The controversy erupted when Gul declined to take part in an April 1 campaign rally in his native Kayseri, where Erdogan was due to speak. Erdogan decided not to go either, leaving Prime Minister Binali Yildirim to address the crowd. Gul cited his decision not to participate in any political events as the reason for his absence, but Erdogan’s allies were not satisfied. “The 'no' voter failed to surprise,” noted Duvardibi TV, a news portal whose main purpose seems to be to discredit Erdogan’s enemies, perceived or real.
Devlet Bahceli, the leader of the far-right Nationalist Action Party who is backing Erdogan, joined the chorus of rebukes. He suggested that Gul had displayed ingratitude to his former boss. When Gul campaigned to become president in 2007, Erdogan had joined him in Kayseri. Gul should have returned the favor and gone to Kayseri to support Erdogan, Bahceli observed.
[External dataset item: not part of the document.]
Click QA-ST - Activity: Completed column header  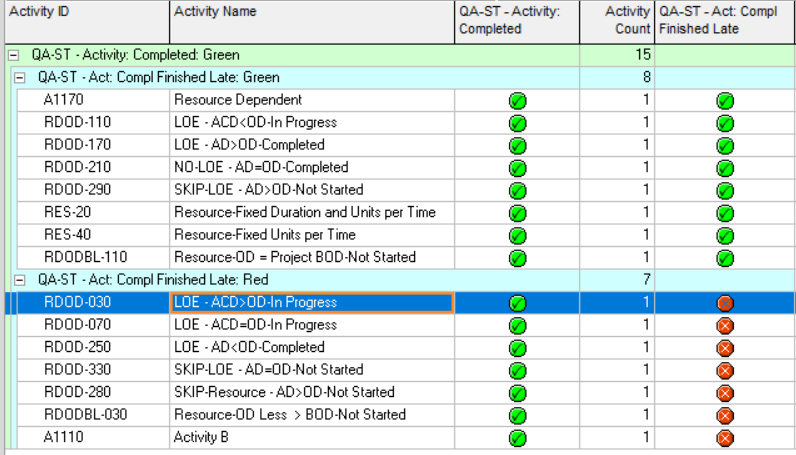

Not everyone agreed. “Abdullah Gul is a prestigious figure who led Turkey when it was closest to democracy. Full stop!” tweeted Asli Aydintasbas, a prominent Turkish columnist and fellow at the European Center for Reform.
As two-term foreign minister, Gul was seen as the driving force behind Turkey’s bid to join the European Union and the architect of many of the democratic reforms that prompted the EU to open full membership talks with Ankara in 2005. Gul is also widely credited with being a moderating influence over Erdogan when the latter was prime minister. His consensus-seeking style drew a sharp contrast with Erdogan’s street brawling machismo, but together they formed a winning team.
The accepted wisdom is that Gul’s departure from politics allowed Erdogan to indulge his worst instincts and Turkey has paid a heavy price. By the same logic, Gul’s return could prove to be Turkey’s salvation, as many hoped he would take over as prime minister and chairman of the AKP when Erdogan became president. But scenting a threat to his authority, Erdogan saw to it that he was pushed aside, and Gul did not put up a fight. The steely determination that drove Gul to break ranks with the founder of Turkey’s Islamist movement, Necmettin Erbakan, in 1998 and to steer fellow moderates toward the soon-to-be-formed AKP appeared to have deserted him.
When Erdogan began cracking down on opponents in the wake of the Gezi Park protests that engulfed the country in 2013, Gul made little effort to stop him. And in 2014, Gul found himself signing a draconian law that allowed authorities to effectively censor the internet without judicial review.
Gul’s silence — some call it complicity — was attributed to fears of provoking Erdogan and risking his plans to switch jobs with him. Whatever the reasons, Gul has said little about the steady reversal of all the reforms he so lovingly put into place. The growing consensus is that Gul has become irrelevant.
But Erdogan clearly does not think so. Why else would he seek his support? And why do pro-Erdogan commentators relentlessly attack him with such outlandish claims as Gul being in league with Fethullah Gulen, the Pennsylvania-based imam blamed for helping orchestrate the failed July coup? Gul is one of the few figures the AKP base would likely gravitate toward should Erdogan lose his iron grip.
A split seems unlikely, but there is growing worry within the AKP ranks over Erdogan’s increasingly authoritarian turn. Perhaps more critically, there is frustration over a perceived unfair division of spoils, with Erdogan’s tight circle of fellow Black Sea natives allegedly benefitting the most.
Gerald MacLean, a British academic who wrote a recent biography on Gul, noted that the former president is a patient man and people from Kayseri are renowned for their wiles. Gul may well be playing the long game. And as the Turkish adage goes, “The dervish who is patient attains his goal.”